— BEGIN Excerpted passage —

`24 August 2019 | New Scientist | 7`

SOME ideas about the quantum

world seem to suggest that there

are many versions of you spread

out across parallel universes.

Now, two researchers have

formulated a proof that attempts

to show this is really true.

The proof involves a

fundamental construct in

quantum mechanics called

Bell’s theorem, which deals with

situations in which particles

interact with each other, become

entangled and then go their

separate ways. It is what is called a

“no-go theorem”, one designed to

show that some assumption about

how the world works isn’t true.

Bell’s theorem rests on three

assumptions. First, that there

is local causality, meaning that

objects can only affect what is

near them and an effect must

happen after its cause. Next,

events aren’t all predetermined

by some external force. The

last assumption is that every

measurement has only one

outcome, a stipulation that is

simply called “one world”.

Tests of Bell’s theorem have

already shown that all of these

assumptions can’t be true at

once. Measuring one of a pair

of entangled particles always

seems to affect the other. That is

true when the two are separated

by vast distances and the

measurements are made too

quickly for any signal, even

moving at the speed of light,

to have travelled between them.

Conventionally, physicists say

that this means local causality

is violated, and it proves that

entangled particles can change

one another’s measured states.

But Mordecai Waegell and

Kelvin McQueen at Chapman

University in California interpret

it differently. They argue in a paper

submitted to the British Journal for

the Philosophy of Science that local

`causality can be preserved – but`

only if there are many worlds.

“Everyone agrees that there’s

a contradiction if you accept all

three axioms of Bell’s theorem

and the experimental results, so

you’ve got to reject at least one,”

says McQueen. Rather than

doing away with local causality, it

actually makes most sense to get

rid of the requirement for a single

world, say McQueen and Waegell.

`They worked through a classic`

thought experiment in which

three entangled particles are sent

to three detectors that are far away

from one another. There are

people taking measurements at

each detector, called Alice, Bob and

Charlie. First, Alice measures a

quantum property of her particle

called spin. Then Bob measures

the same thing for his particle,

followed by Charlie for her

`particle. Each measurement will`

either return a spin of up or down.

— END Excerpted passage —

**Short task 1:** Retype the many-worlds article word for word, starting at "seems to affect" and ending at "travelled between them.".
**Short task 2:** Extend the article on the many-worlds proof, picking up right after its final sentence.

— BEGIN Dataset content —

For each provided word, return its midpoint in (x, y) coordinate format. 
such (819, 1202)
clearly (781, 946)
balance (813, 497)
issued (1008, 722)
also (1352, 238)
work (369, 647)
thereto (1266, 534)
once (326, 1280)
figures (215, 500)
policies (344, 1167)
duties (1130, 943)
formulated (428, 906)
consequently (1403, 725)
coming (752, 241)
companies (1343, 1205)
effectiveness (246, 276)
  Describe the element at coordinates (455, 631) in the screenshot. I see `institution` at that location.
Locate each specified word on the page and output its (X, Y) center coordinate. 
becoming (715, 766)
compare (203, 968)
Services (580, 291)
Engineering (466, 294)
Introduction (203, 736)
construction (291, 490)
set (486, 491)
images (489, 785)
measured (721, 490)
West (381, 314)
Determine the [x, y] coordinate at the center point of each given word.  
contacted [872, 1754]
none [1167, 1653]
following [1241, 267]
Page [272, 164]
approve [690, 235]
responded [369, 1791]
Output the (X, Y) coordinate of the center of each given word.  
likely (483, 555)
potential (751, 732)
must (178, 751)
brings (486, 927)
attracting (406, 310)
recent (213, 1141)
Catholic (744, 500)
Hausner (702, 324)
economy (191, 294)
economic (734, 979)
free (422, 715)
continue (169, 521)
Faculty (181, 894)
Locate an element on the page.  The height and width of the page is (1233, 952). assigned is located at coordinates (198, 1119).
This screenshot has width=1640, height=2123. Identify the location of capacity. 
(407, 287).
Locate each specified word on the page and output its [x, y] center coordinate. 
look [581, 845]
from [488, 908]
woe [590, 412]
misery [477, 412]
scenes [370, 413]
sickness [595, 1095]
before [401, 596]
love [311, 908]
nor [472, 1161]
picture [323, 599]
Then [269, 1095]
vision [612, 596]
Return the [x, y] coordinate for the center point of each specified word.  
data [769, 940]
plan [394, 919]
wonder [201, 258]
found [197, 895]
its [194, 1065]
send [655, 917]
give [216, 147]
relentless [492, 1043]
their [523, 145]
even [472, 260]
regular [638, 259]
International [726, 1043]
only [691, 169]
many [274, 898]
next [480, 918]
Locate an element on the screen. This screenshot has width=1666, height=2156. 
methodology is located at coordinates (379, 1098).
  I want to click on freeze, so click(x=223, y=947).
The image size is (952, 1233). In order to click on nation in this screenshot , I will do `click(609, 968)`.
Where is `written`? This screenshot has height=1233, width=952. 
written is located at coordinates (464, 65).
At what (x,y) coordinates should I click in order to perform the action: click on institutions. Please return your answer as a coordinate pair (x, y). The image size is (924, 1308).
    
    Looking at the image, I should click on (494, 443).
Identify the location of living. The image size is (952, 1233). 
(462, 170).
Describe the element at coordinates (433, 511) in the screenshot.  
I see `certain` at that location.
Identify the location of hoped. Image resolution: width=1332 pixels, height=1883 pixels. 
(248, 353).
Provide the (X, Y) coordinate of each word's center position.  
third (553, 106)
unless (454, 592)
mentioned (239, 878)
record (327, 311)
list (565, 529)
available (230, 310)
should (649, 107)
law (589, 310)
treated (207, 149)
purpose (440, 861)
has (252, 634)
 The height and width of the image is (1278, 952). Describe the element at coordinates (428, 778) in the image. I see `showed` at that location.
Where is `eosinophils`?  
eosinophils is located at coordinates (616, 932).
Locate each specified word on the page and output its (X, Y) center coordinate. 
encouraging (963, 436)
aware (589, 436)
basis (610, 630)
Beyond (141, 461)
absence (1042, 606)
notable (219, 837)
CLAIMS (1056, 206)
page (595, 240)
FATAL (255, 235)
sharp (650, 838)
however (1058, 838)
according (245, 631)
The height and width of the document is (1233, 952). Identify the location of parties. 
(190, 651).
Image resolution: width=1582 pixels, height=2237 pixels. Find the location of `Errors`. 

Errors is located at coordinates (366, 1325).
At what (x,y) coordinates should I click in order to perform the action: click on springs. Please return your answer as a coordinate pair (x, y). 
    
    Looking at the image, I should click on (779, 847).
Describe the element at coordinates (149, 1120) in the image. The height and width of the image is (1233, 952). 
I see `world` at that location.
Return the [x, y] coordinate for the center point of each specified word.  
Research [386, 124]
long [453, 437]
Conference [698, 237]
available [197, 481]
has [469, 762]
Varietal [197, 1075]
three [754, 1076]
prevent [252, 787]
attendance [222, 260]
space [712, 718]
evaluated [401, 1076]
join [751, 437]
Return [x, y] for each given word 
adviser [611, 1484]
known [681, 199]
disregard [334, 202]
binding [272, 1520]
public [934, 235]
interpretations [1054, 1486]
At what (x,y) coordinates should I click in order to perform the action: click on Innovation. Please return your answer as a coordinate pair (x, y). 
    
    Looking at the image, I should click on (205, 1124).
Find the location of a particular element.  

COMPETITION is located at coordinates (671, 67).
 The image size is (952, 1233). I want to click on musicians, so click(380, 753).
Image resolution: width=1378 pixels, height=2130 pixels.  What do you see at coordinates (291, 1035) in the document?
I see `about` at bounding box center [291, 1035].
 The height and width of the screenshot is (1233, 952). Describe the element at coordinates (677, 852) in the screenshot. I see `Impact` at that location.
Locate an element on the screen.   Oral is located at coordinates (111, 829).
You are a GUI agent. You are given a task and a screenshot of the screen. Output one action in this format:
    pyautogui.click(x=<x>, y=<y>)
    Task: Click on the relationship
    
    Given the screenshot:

— END Dataset content —

**Result 1:**
seems to affect the other. That is

true when the two are separated

by vast distances and the

measurements are made too

quickly for any signal, even

moving at the speed of light,

to have travelled between them.

**Result 2:**
Based on the rules of

entanglement, if we know what

Alice measured, it narrows down

the possible results from Bob

and Charlie’s measurements.

If we know what both Alice and

Bob measured, we can predict

the exact result of Charlie’s

measurement. In the particular

set-up that McQueen and

Waegell consider, if Alice and

Bob both get spin-up, Charlie

must get spin-down.

But when the researchers

calculated every possible outcome

in a scenario including local

causality, they found that Alice

would have to get two different

results from one measurement.

Alice’s particle must be both

spin-up and spin-down when

she measures it.

“We get a contradiction in what

Alice measured: she must have

gotten one result, and also must

have gotten the other result,” says

McQueen. “That’s not possible –

not unless you have two Alices.”

`The solution, they say, is a`

hypothesis called semi-local

worlds. In this scenario, when

Alice makes a measurement,

she splits into multiple Alices

who get different results. The

same goes for Bob and Charlie.

The worlds of each of the

measurers continue separately

until they compare their results,

at which point their worlds merge.

“The Bob that obtains a

particular measurement is only

going to meet an Alice that obtains

a corresponding measurement,”

says Mateus Araújo at the

University of Cologne in Germany.

“It starts as entanglement of

particles, but then when you do

the measurement, it becomes an

entanglement of worlds.”

Many physicists are sceptical

of the idea because it is difficult to

test empirically. McQueen admits

as much. “I don’t think I could ever

experimentally confirm that you

have bifurcated into two versions

of yourself,” he says.

Waegell, however, says there

may be a way to test it by taking

extremely fast measurements

of systems in the process of

splitting into different worlds.

But he isn’t sure we will ever

have the equipment to do so.

Many worlds might also make

it easier to reconcile quantum

mechanics with Einstein’s

theory of general relativity,

says Waegell. The mismatch

between these is one of the

biggest problems in physics.

“I think Einstein probably

would have hated this,” says

Araújo. Nevertheless, he says, it is

just as plausible for the incorrect

assumption in Bell’s theorem to be

the one stating there is only one

world as it is to be local causality. ❚

`“It starts as an`

entanglement of particles,

but then it becomes an

entanglement of worlds”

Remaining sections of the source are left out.